## Supplied material:

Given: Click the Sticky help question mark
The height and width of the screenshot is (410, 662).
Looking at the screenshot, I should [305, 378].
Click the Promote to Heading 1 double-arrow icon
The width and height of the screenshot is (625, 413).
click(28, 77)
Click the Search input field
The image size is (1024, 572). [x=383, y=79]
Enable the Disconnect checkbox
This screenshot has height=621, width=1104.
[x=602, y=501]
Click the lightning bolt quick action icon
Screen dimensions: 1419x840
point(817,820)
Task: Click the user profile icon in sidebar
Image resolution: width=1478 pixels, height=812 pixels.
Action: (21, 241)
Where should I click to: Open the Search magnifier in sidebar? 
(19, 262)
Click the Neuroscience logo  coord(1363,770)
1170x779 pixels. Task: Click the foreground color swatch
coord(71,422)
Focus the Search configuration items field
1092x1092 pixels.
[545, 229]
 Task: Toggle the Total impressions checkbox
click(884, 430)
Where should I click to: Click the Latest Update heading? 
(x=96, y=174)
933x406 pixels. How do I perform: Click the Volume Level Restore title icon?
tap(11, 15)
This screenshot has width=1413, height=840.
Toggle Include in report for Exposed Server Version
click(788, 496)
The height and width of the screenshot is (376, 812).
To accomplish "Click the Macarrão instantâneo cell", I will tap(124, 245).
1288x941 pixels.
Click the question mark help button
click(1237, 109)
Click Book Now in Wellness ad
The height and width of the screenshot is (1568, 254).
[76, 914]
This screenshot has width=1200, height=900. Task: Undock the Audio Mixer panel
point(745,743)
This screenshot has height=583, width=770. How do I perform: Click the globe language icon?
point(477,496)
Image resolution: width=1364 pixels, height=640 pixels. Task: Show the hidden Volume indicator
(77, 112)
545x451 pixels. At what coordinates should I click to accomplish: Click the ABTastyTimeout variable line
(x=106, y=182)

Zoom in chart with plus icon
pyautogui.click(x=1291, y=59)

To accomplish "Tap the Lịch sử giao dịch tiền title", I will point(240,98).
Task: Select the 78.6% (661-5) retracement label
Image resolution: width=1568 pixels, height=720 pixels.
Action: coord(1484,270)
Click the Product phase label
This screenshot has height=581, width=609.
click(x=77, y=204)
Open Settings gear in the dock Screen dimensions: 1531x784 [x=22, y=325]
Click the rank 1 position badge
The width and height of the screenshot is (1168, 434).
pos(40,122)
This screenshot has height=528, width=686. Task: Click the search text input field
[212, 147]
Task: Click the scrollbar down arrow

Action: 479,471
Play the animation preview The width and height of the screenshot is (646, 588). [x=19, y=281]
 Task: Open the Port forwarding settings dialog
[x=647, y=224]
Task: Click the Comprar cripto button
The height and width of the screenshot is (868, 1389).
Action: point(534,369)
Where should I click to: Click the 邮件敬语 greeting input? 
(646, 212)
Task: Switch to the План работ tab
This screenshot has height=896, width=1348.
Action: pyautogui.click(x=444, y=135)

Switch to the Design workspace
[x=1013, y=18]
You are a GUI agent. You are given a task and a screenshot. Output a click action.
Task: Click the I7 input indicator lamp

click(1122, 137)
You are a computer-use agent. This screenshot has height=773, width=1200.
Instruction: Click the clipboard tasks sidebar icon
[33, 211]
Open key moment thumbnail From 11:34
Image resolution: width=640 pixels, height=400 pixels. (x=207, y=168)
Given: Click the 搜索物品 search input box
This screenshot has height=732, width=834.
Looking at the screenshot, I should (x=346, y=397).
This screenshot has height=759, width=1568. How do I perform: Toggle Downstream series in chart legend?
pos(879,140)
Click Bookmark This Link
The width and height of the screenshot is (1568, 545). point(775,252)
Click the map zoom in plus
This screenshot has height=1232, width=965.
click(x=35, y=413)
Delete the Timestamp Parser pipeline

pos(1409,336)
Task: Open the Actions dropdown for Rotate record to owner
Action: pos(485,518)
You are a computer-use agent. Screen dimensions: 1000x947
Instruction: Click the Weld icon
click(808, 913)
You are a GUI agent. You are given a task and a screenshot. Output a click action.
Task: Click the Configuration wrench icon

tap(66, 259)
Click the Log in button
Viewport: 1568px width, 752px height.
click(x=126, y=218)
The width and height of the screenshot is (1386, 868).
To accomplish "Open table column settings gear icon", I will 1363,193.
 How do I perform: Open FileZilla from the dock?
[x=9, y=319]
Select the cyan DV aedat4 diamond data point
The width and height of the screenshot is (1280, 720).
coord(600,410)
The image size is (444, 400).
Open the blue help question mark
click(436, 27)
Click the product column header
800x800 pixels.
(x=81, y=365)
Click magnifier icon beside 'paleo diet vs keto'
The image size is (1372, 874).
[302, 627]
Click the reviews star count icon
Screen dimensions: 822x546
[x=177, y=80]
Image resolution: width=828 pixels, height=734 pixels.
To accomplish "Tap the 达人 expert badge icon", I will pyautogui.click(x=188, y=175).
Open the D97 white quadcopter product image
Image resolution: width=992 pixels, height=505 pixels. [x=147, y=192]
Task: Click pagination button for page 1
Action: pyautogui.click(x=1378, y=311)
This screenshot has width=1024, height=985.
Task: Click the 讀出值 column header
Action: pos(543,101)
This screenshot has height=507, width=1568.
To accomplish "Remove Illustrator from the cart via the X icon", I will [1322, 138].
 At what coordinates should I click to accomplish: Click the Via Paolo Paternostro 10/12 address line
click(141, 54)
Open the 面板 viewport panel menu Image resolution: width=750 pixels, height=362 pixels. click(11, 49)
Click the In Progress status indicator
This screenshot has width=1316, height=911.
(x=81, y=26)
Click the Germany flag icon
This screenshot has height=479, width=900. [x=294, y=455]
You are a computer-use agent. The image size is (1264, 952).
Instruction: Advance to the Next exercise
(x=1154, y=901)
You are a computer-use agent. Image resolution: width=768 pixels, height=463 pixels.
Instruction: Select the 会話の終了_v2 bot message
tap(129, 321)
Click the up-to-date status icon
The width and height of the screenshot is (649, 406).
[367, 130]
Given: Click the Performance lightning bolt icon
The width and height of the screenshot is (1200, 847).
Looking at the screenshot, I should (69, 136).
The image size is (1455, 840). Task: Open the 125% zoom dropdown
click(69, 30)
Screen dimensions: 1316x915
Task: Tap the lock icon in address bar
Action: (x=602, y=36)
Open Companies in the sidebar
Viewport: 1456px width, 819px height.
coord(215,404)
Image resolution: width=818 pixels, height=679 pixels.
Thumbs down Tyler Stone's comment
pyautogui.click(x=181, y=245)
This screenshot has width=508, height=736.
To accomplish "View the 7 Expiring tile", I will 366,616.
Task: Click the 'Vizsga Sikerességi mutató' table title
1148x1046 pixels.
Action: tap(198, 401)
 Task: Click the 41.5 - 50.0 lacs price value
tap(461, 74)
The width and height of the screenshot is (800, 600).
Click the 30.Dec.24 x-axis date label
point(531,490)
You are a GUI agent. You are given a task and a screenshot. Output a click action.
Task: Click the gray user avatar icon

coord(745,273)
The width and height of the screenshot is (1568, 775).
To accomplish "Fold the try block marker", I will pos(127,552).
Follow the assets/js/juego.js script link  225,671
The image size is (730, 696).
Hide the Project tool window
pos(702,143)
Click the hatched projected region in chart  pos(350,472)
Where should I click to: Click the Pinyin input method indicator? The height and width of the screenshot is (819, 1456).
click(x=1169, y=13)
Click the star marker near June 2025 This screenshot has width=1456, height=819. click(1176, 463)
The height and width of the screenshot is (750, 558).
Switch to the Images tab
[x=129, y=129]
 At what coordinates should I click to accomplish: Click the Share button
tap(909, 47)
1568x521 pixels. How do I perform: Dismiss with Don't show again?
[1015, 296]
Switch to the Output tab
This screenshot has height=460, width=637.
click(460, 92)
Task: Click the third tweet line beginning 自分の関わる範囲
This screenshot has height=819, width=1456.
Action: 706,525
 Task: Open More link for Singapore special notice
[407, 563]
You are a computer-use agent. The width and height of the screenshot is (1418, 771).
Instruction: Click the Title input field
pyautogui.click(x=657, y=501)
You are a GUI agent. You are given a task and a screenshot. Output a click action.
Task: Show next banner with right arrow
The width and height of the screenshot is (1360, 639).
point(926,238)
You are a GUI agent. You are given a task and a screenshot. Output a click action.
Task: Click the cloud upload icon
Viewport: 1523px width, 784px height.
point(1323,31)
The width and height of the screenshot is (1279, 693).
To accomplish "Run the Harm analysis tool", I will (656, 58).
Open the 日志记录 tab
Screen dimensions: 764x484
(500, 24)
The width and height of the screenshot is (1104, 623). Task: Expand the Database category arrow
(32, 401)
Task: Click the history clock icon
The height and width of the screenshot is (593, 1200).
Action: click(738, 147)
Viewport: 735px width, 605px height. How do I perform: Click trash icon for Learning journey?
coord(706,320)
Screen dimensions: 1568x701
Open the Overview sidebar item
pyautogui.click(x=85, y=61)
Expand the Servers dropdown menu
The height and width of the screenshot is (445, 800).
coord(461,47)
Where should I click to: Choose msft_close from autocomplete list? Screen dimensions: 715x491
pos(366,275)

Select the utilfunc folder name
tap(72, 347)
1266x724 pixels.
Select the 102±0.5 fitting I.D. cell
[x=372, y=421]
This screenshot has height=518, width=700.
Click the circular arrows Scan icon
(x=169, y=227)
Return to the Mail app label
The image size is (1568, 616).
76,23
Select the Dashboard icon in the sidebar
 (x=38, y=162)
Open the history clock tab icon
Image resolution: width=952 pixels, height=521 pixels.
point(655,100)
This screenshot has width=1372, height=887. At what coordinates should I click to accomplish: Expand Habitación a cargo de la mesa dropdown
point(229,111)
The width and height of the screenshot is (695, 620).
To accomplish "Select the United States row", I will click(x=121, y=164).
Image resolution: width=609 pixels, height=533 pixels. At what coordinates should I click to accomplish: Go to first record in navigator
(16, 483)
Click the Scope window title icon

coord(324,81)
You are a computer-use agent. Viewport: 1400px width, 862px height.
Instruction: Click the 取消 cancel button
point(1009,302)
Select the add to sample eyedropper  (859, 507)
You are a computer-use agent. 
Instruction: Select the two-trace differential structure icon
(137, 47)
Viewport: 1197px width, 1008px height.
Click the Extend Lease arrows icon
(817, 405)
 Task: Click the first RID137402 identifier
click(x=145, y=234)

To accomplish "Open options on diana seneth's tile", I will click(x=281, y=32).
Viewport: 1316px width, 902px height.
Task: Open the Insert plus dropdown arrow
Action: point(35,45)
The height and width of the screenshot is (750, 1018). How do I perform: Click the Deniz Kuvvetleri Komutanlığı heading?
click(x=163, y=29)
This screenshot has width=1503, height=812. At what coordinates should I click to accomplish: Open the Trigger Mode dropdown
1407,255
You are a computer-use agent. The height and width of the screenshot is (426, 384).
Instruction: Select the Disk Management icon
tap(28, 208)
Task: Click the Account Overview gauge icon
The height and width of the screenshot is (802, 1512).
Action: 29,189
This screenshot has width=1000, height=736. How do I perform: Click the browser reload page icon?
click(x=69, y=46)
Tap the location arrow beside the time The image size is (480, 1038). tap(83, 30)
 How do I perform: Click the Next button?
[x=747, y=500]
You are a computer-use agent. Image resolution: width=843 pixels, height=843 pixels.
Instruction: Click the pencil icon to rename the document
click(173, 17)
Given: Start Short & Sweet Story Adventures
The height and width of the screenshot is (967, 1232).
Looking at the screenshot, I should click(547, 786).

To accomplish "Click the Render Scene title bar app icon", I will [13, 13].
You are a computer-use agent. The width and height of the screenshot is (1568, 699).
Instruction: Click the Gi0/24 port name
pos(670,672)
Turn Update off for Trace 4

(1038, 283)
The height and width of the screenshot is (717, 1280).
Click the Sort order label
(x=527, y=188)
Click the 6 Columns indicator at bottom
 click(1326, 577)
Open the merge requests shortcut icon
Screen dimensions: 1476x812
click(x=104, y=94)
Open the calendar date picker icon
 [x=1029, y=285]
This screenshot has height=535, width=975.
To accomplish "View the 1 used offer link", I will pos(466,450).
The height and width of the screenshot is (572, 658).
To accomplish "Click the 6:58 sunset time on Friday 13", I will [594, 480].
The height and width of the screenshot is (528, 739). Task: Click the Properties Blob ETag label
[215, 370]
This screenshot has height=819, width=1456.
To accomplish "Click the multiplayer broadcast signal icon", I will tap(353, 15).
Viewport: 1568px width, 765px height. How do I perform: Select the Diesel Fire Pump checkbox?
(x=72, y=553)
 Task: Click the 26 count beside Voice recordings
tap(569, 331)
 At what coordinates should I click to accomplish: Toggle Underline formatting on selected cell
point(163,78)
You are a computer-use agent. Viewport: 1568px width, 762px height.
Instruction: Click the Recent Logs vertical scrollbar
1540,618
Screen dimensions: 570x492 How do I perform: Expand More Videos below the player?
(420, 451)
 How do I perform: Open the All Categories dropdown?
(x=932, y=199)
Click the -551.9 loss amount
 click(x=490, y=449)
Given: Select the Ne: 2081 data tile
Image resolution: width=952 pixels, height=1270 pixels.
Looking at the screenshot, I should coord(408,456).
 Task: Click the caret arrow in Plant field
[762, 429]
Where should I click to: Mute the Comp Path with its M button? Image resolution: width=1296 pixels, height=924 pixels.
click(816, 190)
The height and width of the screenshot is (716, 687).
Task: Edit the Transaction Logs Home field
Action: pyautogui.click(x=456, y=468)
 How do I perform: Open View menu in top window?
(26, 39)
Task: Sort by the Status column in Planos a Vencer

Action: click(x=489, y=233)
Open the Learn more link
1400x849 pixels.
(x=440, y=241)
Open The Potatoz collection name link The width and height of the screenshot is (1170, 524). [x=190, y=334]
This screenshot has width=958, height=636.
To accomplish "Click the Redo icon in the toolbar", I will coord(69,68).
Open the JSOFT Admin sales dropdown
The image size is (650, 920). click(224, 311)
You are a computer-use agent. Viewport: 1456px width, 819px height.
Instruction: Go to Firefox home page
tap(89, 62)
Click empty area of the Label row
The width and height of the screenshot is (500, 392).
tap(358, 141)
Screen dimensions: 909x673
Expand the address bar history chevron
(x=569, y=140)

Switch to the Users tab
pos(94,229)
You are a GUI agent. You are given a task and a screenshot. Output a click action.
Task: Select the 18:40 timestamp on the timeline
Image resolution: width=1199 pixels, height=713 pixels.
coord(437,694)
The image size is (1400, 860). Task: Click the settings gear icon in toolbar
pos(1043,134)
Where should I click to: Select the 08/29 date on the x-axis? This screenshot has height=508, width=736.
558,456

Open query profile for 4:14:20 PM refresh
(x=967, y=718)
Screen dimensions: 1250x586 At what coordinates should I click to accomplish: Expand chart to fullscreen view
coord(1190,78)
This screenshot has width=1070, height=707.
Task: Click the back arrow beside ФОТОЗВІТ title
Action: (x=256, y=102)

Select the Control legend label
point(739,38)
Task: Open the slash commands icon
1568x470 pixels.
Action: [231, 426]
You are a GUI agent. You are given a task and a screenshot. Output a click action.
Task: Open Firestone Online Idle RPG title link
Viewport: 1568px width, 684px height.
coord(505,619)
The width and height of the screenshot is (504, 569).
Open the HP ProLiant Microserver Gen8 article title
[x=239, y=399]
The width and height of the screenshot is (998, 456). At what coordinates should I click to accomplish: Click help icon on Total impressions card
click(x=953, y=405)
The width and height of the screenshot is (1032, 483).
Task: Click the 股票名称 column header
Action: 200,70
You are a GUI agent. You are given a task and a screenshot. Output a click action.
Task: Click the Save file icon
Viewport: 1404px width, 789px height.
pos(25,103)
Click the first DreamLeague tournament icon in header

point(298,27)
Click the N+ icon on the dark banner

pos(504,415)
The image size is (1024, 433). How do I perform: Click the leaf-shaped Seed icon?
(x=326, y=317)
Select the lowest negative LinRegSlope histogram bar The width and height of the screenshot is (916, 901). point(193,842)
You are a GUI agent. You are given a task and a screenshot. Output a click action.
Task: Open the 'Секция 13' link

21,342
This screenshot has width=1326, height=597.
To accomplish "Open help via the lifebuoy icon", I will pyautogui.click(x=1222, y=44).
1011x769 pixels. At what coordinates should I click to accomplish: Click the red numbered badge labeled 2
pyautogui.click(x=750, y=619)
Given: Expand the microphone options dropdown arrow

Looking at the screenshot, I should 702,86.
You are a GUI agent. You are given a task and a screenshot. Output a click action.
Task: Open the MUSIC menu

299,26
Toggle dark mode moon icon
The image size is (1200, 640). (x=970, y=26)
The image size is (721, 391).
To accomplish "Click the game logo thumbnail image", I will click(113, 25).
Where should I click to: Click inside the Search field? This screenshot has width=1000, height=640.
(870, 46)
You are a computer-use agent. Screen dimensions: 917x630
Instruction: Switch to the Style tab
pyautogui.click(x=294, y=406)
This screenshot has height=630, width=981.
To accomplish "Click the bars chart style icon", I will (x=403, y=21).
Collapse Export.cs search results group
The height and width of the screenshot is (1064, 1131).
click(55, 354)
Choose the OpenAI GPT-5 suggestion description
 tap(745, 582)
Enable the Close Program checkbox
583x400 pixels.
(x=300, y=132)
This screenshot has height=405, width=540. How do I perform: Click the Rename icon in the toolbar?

## What the exercise asks:
Reproduce the listing above exactly, everything from the line containing "Task: Open More" down to the line containing "(x=38, y=162)", both included.

## Solution:
 Task: Open More link for Singapore special notice
[407, 563]
You are a computer-use agent. The width and height of the screenshot is (1418, 771).
Instruction: Click the Title input field
pyautogui.click(x=657, y=501)
You are a GUI agent. You are given a task and a screenshot. Output a click action.
Task: Show next banner with right arrow
The width and height of the screenshot is (1360, 639).
point(926,238)
You are a GUI agent. You are given a task and a screenshot. Output a click action.
Task: Click the cloud upload icon
Viewport: 1523px width, 784px height.
point(1323,31)
The width and height of the screenshot is (1279, 693).
To accomplish "Run the Harm analysis tool", I will (656, 58).
Open the 日志记录 tab
Screen dimensions: 764x484
(500, 24)
The width and height of the screenshot is (1104, 623). Task: Expand the Database category arrow
(32, 401)
Task: Click the history clock icon
The height and width of the screenshot is (593, 1200).
Action: click(738, 147)
Viewport: 735px width, 605px height. How do I perform: Click trash icon for Learning journey?
coord(706,320)
Screen dimensions: 1568x701
Open the Overview sidebar item
pyautogui.click(x=85, y=61)
Expand the Servers dropdown menu
The height and width of the screenshot is (445, 800).
coord(461,47)
Where should I click to: Choose msft_close from autocomplete list? Screen dimensions: 715x491
pos(366,275)

Select the utilfunc folder name
tap(72, 347)
1266x724 pixels.
Select the 102±0.5 fitting I.D. cell
[x=372, y=421]
This screenshot has height=518, width=700.
Click the circular arrows Scan icon
(x=169, y=227)
Return to the Mail app label
The image size is (1568, 616).
76,23
Select the Dashboard icon in the sidebar
 (x=38, y=162)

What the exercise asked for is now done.